Elijah. Jeremiah. John the Baptist.
And then he poses a more difficult question: Who do you say that I am?
Now, it’s personal. Now, it’s an evaluation of their hearts and minds. Who is this guy to me?
Peter is the one who pipes up: “You are the Messiah, the Son of the living God!” Jesus congratulates Peter, noting that this spontaneous answer came from a place of deeper wisdom than what the world was revealing about Jesus, showing that his mind had been transformed. Jesus goes on to promise that Peter is the rock upon which the church will be built and Hades will not prevail against it. He’s gonna get the keys to the kingdom of Heaven and whatever he binds on Earth will be bound in Heaven and whatever he loosed on Earth will be loosed in Heaven. High-five, Peter!
Interesting to think, then, that Peter, the rock and foundation upon which the church will be built, is the one who denies Jesus three times at the critical hour.
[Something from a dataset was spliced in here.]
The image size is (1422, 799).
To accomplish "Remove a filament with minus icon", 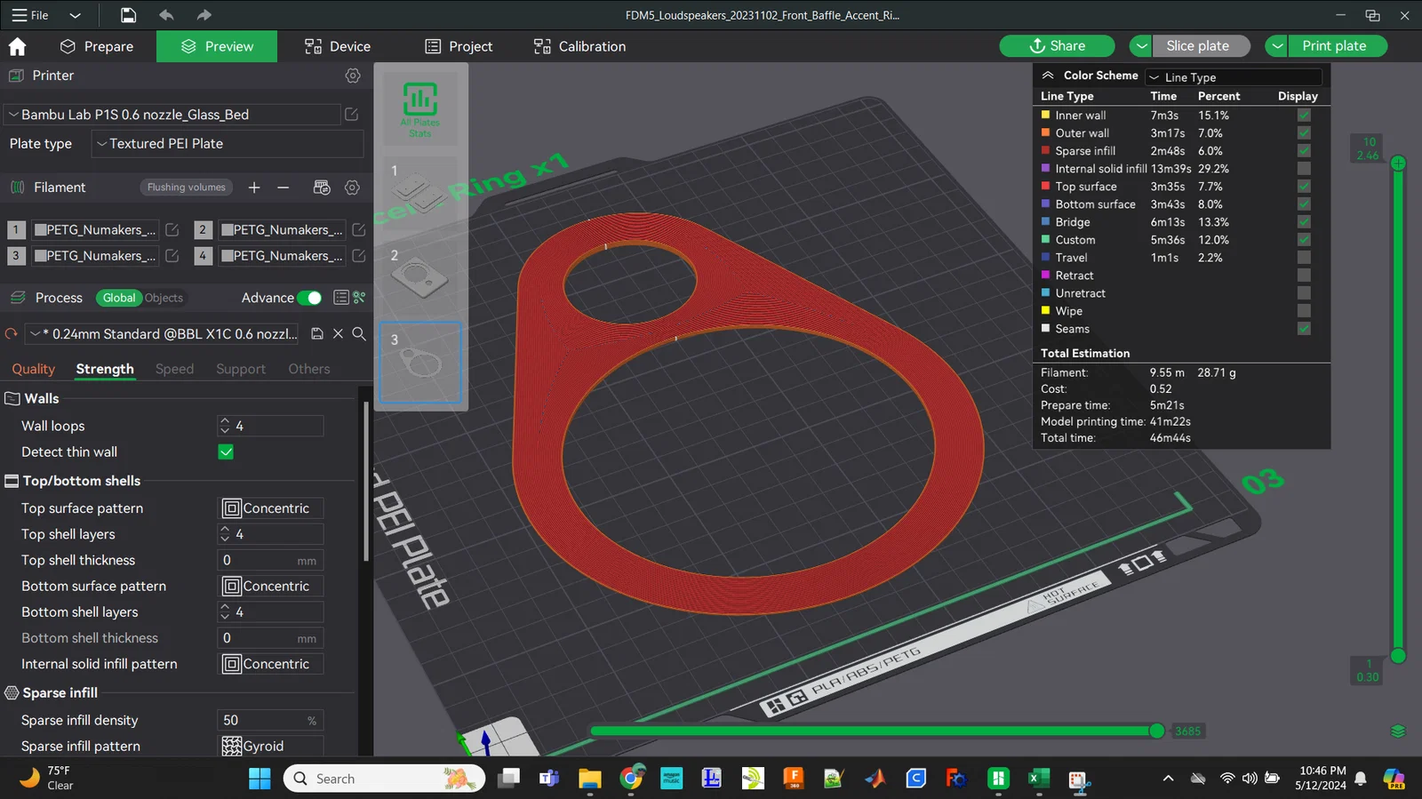I will tap(283, 188).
Even the church, sometimes, can falter and fail.
The church is very much like Peter, really. Sometimes it can clearly put forth an image of Christ to the world; sometimes it can be so tangled in the weeds of self-interest and self-preservation that I am not sure even Christ would be able to see the light of God in the midst of all that mess. Those are the times when the church is falling short of doing the important work she’s been tasked with to do: preach the Gospel at all times…even when it is bound to make somebody itch.
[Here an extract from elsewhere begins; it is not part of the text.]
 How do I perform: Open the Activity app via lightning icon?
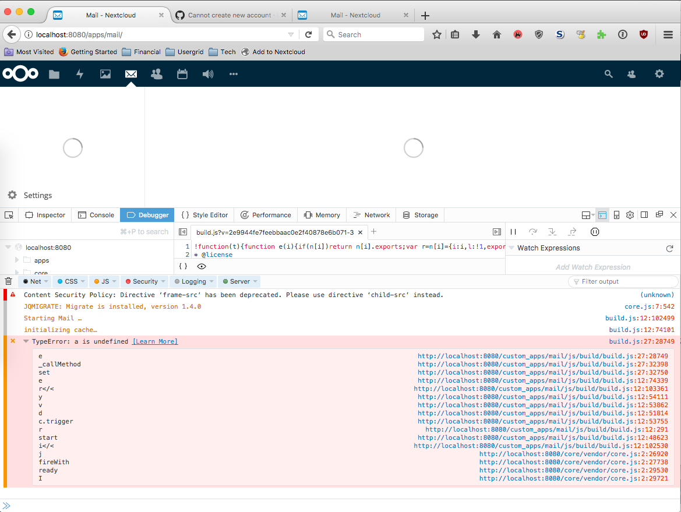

I have spoken of my friend, the Very Rev. Mike Kinman, before on this blog. Mike has been praying with his feet in Ferguson, Missouri. He’s been praying with his Facebook posts, highlighting the scourge of white privilege that has become way too obvious out of this situation (let’s face it: white people don’t get shot down in the middle of the street when they’ve got their hands up in the air.) He’s been praying with all his heart, and with all his mind and with all his strength. And he’s been doing it long before there was a shooting that took the life of an unarmed 18-year-old named Michael Brown. Mike has dared, from his own position of privilege as the dean of Christ Church Cathedral, to turn the mirror on himself and the others in prominent leadership positions within the Episcopal Church and say, “Hmmmm… aren’t we a nice collection of straight white men?!” Mike has understood, and acknowledges, that this disproportionate representation of one kind of person out of the whole great human creation of God serves to deny other voices, other visions, and, ultimately, a more complete picture of that beautiful creation that reflects Christ. If the church is going to do better and be ready to bring Christ to the world, it needs more leaders that look like God’s multi-colored and multi-gendered human tapestry. I imagine for Mike, this is a tough self-acknowledgement that when he’s given the chance to hire and promote, it will be on his shoulders to elevate someone who doesn’t look like him.
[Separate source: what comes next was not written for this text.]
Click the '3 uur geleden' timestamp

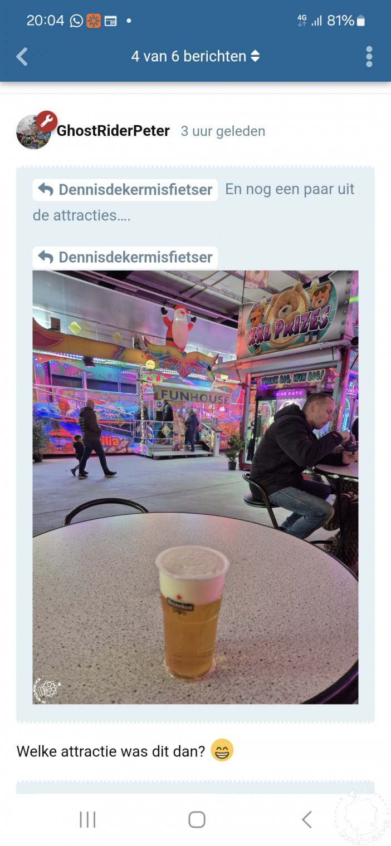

We should all be asking ourselves the difficult question, “Who do we say Christ is?” Do we say that Christ is white? Is he black? Is he male? Is he female? Is he trans? Is he straight? Is he gay? Is he asexual? Is he a citizen? Is he a foreigner? Is he conservative? Is he progressive?
Or do we say that Christ transcends all those labels that we have developed that too often separate and divide? Are we able to be unified in Christ as many members with our own special gifts which are made greater in our connection because they all represent an element of Christ?
Are we able to see that, in Christ, there is neither St. Louis nor “out-state”; neither black nor white; and that Ferguson is not just about “them,” but really about “us”?
I have said that the only way we can put a stop to the cycle of violence and racism that continues to crop up and fester like a wound that will not heal is if we stop seeing the Michael Brown’s of the world as “their” son, brother, father, uncle, cousin, and recognize that he is “our” son, brother, father, uncle, cousin. We must accept the responsibility that we are all connected and if one part of the body of Christ is hurting, we must address that. Sometimes, this will result in conflict. Often times that conflict seems rooted in the fear that to acknowledge the right of another person or group of people to function fully in perfect love and freedom would somehow take something away from somebody else. To get away from that thinking requires one to do as St. Paul was saying in his letter to the Romans when he calls on his audience to not be conformed to this world…this world of the I’ve got mine; screw you…and allow the mind to be renewed and transformed to discern God’s will. That will, inevitably, will lead one to see that perfect love and freedom trumps fear. Always.
Who is Jesus Christ? The greatest liberator from oppression ever, and the mediator and advocate I turn to in these trying times.